Why do new-home builders flock to Derstler? “My sparkling personality,” giggles Darrell. And he’s only half-kidding. “Every time we make a sale,” he insists, “there’s a connection. A relationship. Never out of the blue. In Kearney, I bowl with a contractor (and I sponsor three bowling teams). Of course, we also remodel, do a couple of pole barns a week, some decks….”

When he’s not bowling, he’s probably resetting the store. “We took out the sales counters, moved them, made them smaller. Put in $80,000 of new inventory—plumbing, electrical, nails. New paint. More complete lines. Added LED lighting. People are still cussing me because they can’t find anything now,” he jokes.

But they keep coming back. Why? “Our staff is far superior” to that of the looming neighbor, Walmart. “All we have to sell is service,” he instructs them. “Folks can buy product anywhere.”

Service, these days, includes a robust rental department. “Terri and I were talking: Should we add appliances, or rental? (The True Value that used to offer rental had gone out of business.) It’s a pain in the butt, stuff breaking, but we decided to just go ahead with it. I thought, smaller things: concrete saws, nail guns. But our supplier advised us, ‘No. Bobcats. Backhoes.’ And oh, man! That was a good idea. It’s done quite well.”

That same fellow also wanted to know if the Derstlers had ever considered a second store. Quick answer: No! “But if something comes up, would you be interested?” “Not really, But I’ll take a look….”

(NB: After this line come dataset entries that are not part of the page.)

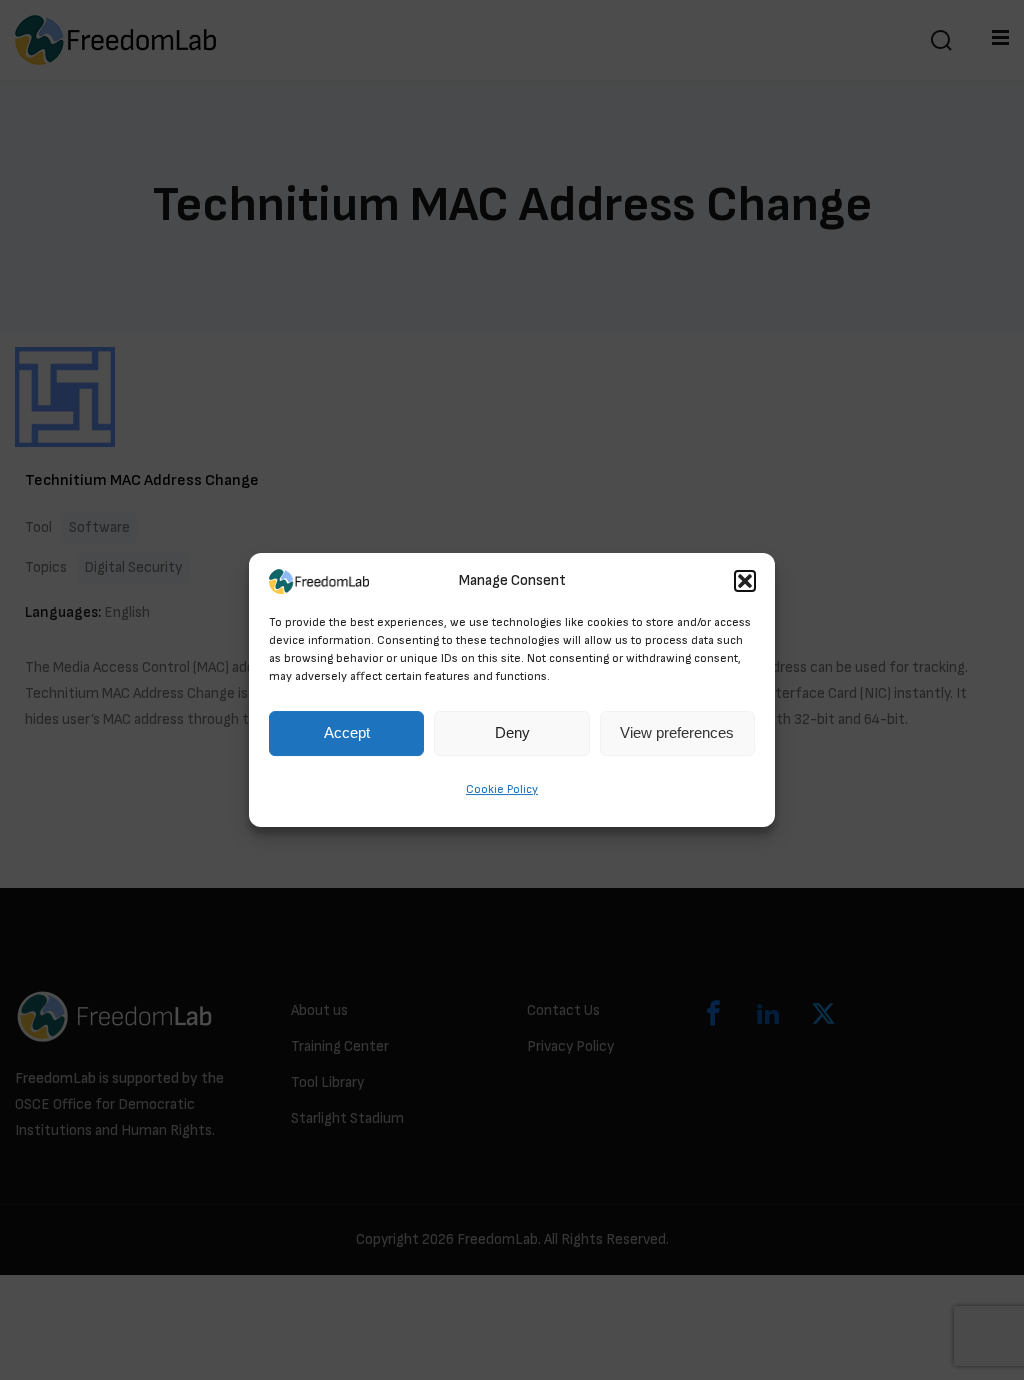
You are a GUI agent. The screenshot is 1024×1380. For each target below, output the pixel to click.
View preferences (677, 733)
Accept (347, 733)
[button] (745, 581)
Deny (512, 733)
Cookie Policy (502, 789)
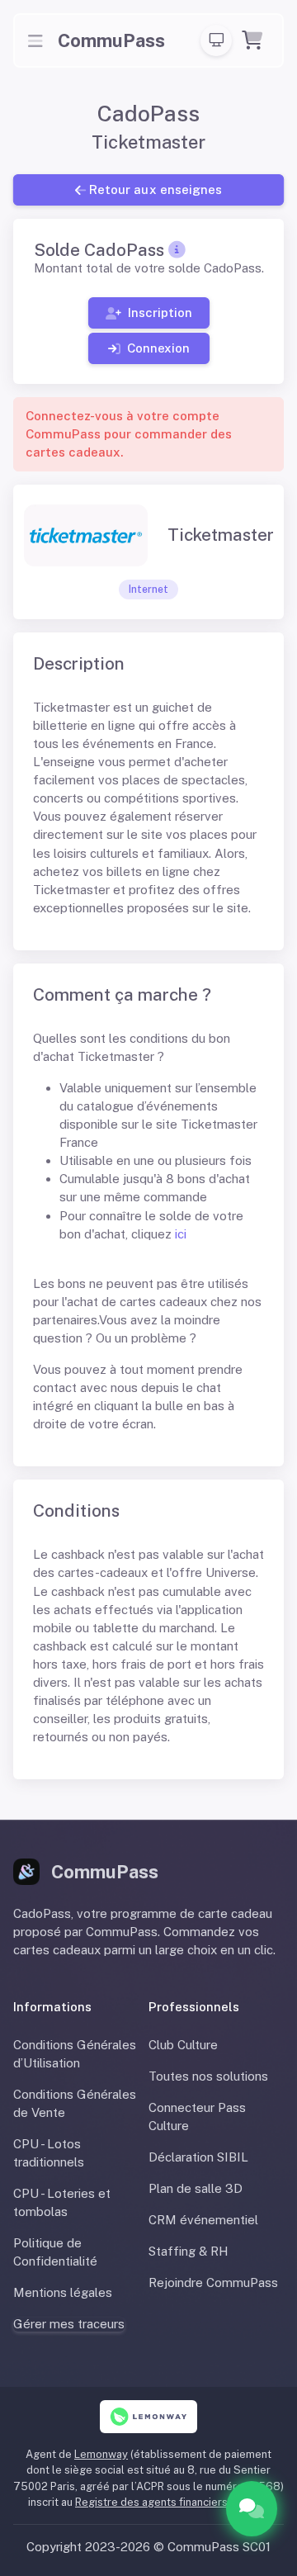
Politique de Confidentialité (55, 2252)
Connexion (157, 347)
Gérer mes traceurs (69, 2324)
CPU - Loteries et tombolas (62, 2202)
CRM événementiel (203, 2220)
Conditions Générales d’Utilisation (74, 2054)
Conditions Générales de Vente (74, 2103)
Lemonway (101, 2454)
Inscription (159, 312)
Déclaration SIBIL (198, 2157)
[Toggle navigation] (35, 40)
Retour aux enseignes (155, 189)
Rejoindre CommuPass (213, 2282)
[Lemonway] (149, 2416)
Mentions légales (62, 2292)
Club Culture (183, 2045)
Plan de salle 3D (195, 2188)
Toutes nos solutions (208, 2076)
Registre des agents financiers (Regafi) (172, 2502)
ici (180, 1234)
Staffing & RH (188, 2251)
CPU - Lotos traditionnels (48, 2153)
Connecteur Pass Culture (197, 2116)
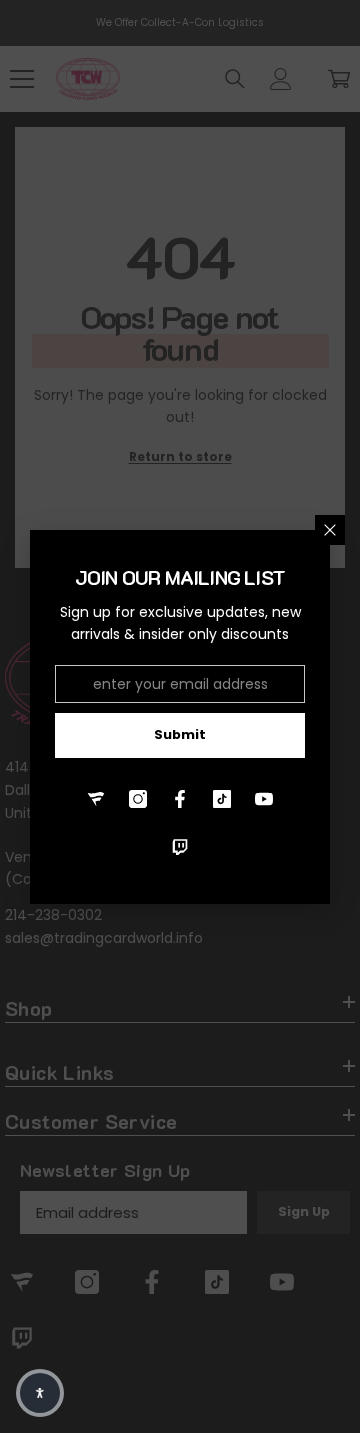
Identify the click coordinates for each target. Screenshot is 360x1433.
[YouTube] (264, 799)
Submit (180, 734)
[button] (40, 1393)
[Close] (330, 530)
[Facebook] (180, 799)
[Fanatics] (96, 799)
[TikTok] (222, 799)
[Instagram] (138, 799)
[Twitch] (180, 847)
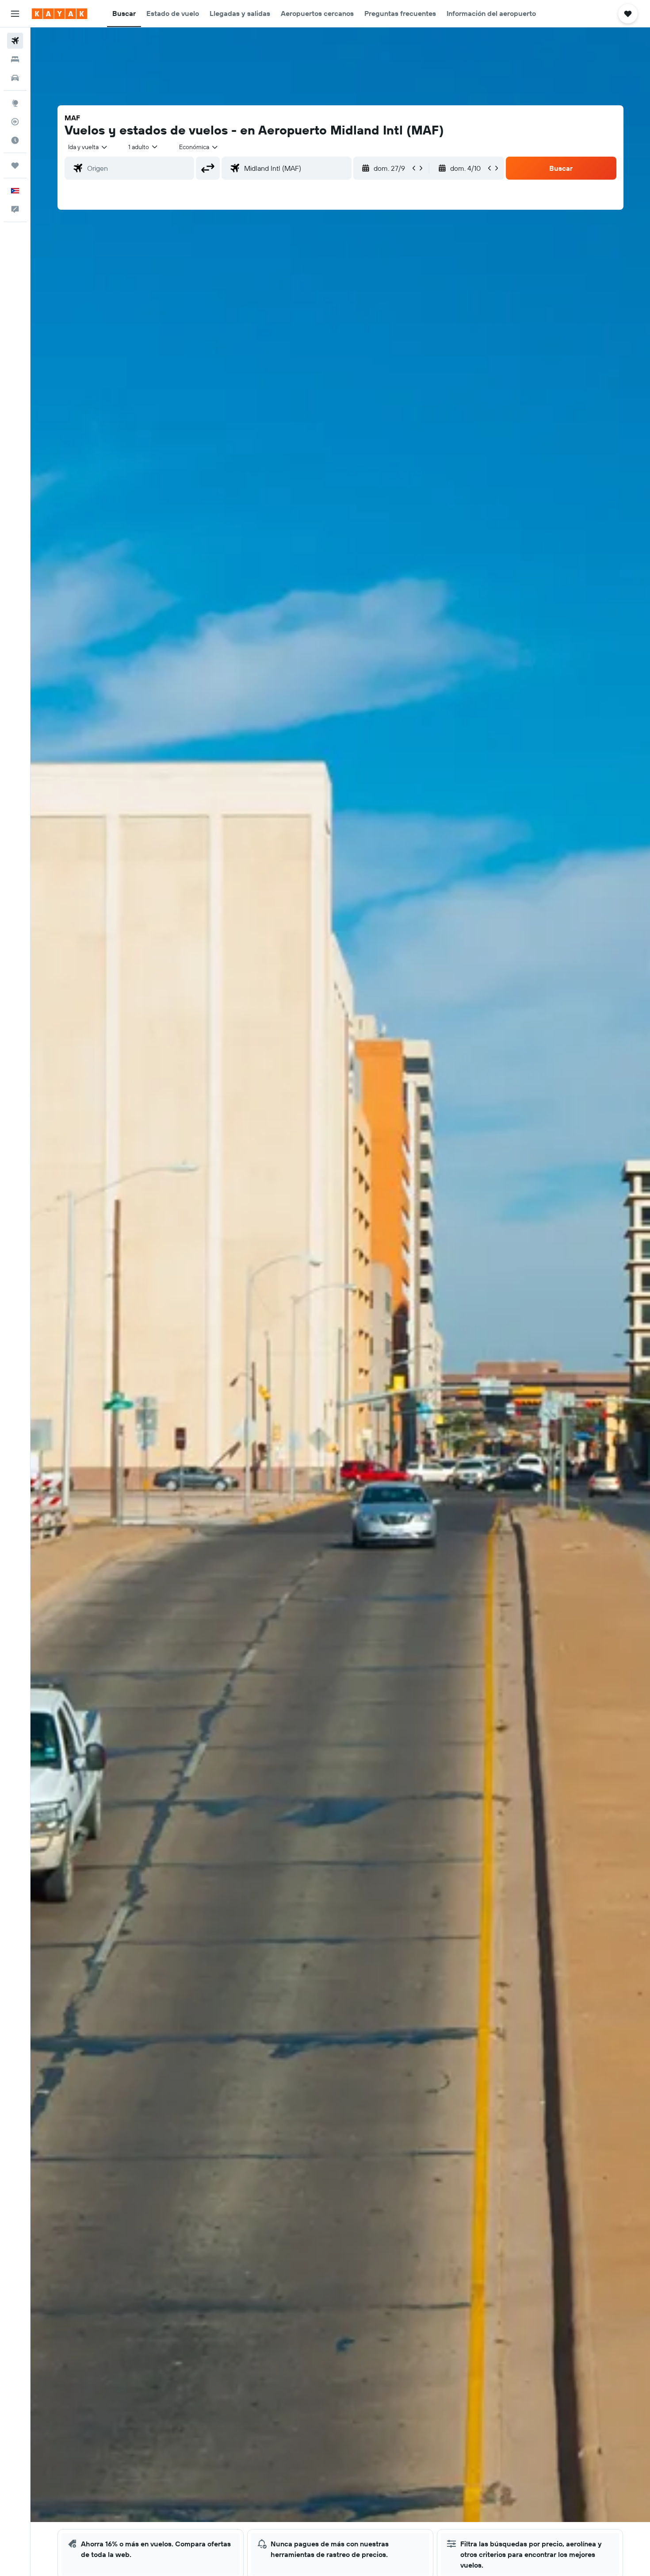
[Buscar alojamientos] (15, 59)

Which is why the couple now owns a second store in Concordia, a smaller town of 2,500 33 miles away, which became theirs in June 2015. “It had limited inventory, not much on the shelves, and did $1 million in sales its last year. So, first thing, we remodeled the exterior and interior, put in a bunch of inventory, added thousands of SKUs. We also added Lawn & Garden because there wasn’t that Walmart close by: grass seed, rakes. And more contractor stuff.”

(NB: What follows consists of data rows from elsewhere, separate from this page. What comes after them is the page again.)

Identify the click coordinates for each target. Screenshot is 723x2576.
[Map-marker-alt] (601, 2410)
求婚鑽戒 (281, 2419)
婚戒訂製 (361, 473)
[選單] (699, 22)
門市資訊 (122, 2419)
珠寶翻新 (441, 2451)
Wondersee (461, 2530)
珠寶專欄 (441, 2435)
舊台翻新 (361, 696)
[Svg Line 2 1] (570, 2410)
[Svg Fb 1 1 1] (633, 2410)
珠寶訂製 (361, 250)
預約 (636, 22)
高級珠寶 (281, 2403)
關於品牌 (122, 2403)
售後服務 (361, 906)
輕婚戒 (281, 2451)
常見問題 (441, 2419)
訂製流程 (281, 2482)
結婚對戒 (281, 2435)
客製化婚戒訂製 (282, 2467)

In less than six months, sales had doubled to $2 million. “It’s far enough away from our Richmond location, yet we can help each other out with stock. The customer base is similar.”

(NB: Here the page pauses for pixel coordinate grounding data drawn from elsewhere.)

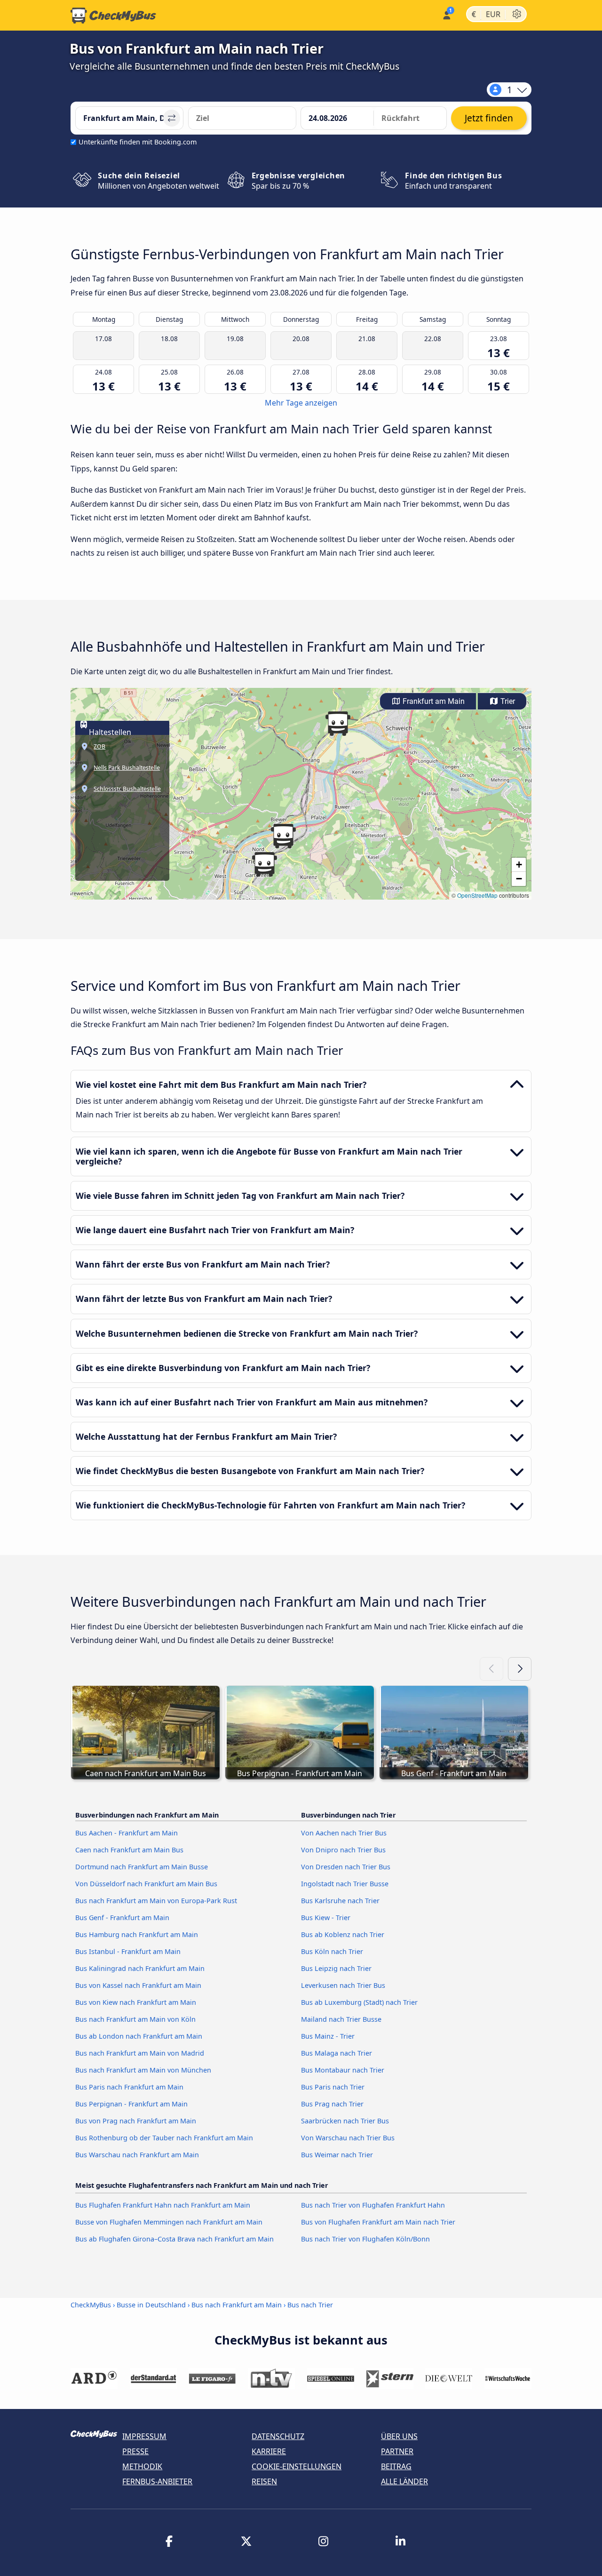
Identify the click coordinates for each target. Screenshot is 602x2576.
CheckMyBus (91, 2304)
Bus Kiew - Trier (325, 1917)
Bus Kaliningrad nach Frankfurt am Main (140, 1968)
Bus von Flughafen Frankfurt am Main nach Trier (378, 2221)
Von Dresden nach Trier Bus (345, 1866)
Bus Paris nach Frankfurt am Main (129, 2086)
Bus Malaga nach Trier (336, 2053)
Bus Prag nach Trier (332, 2103)
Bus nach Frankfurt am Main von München (143, 2070)
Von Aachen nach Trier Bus (344, 1832)
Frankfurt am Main (433, 701)
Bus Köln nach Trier (332, 1951)
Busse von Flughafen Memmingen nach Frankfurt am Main (168, 2221)
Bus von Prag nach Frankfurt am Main (135, 2120)
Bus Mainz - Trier (328, 2036)
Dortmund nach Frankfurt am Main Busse (141, 1866)
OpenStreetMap (477, 895)
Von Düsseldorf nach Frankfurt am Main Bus (146, 1883)
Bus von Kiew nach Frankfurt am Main (135, 2002)
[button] (264, 864)
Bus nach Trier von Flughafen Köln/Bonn (365, 2238)
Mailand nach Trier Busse (341, 2019)
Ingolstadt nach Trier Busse (344, 1883)
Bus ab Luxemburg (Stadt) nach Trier (359, 2002)
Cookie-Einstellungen (296, 2466)
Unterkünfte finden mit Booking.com (138, 141)
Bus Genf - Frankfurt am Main (122, 1917)
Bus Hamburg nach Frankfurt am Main (136, 1934)
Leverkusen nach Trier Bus (343, 1985)
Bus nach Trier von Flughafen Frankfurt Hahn (373, 2205)
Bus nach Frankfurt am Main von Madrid (139, 2053)
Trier (507, 701)
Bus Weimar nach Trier (337, 2154)
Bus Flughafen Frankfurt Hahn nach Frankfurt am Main (162, 2205)
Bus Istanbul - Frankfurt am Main (128, 1951)
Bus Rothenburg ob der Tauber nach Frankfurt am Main (164, 2137)
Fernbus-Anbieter (157, 2481)
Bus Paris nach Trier (332, 2086)
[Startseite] (113, 15)
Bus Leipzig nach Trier (336, 1968)
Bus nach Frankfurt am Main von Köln (135, 2019)
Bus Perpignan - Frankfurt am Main (131, 2103)
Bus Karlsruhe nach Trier (340, 1900)
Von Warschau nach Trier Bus (348, 2137)
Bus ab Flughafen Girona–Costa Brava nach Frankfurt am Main (174, 2238)
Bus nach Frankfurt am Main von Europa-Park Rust (156, 1900)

Darrell kept most of the original staff, but, by lucky accident, added a key position. “We’d never had an outside salesman (It was me), but, after being open a couple of months, an outside salesman from Lexington came in, wanting a job, and I hired him. Best thing I ever did,” he says (again). “He brought in customers from Warrensburg, from Odessa. That really helped double those sales.

“I said I’d never own a second store, but it’s worked out really well. I’d do another again tomorrow if it were in the right spot.”

But, before that burst, there was the Great Recession to soldier through. “Oh yeah, it was bad. It made a heck of a difference. In 2005, we did 54 houses; in ’06, just nine or 10. So I had to cut some staff. I mowed the yard myself instead of paying for that. Terri did all the books herself, too.”

Bounce back? Yes it did. And it didn’t hurt that Derstler Lumber is the only indie yard in town. “Plus, we sell better stuff. Our treated lumber is #1, our studs, premium Doug fir. If I were someone building a custom home, I’d be concerned with stuff like that.” Good call.

So it’s safe to assume that farming’s out of the picture and that Darrell has found his calling.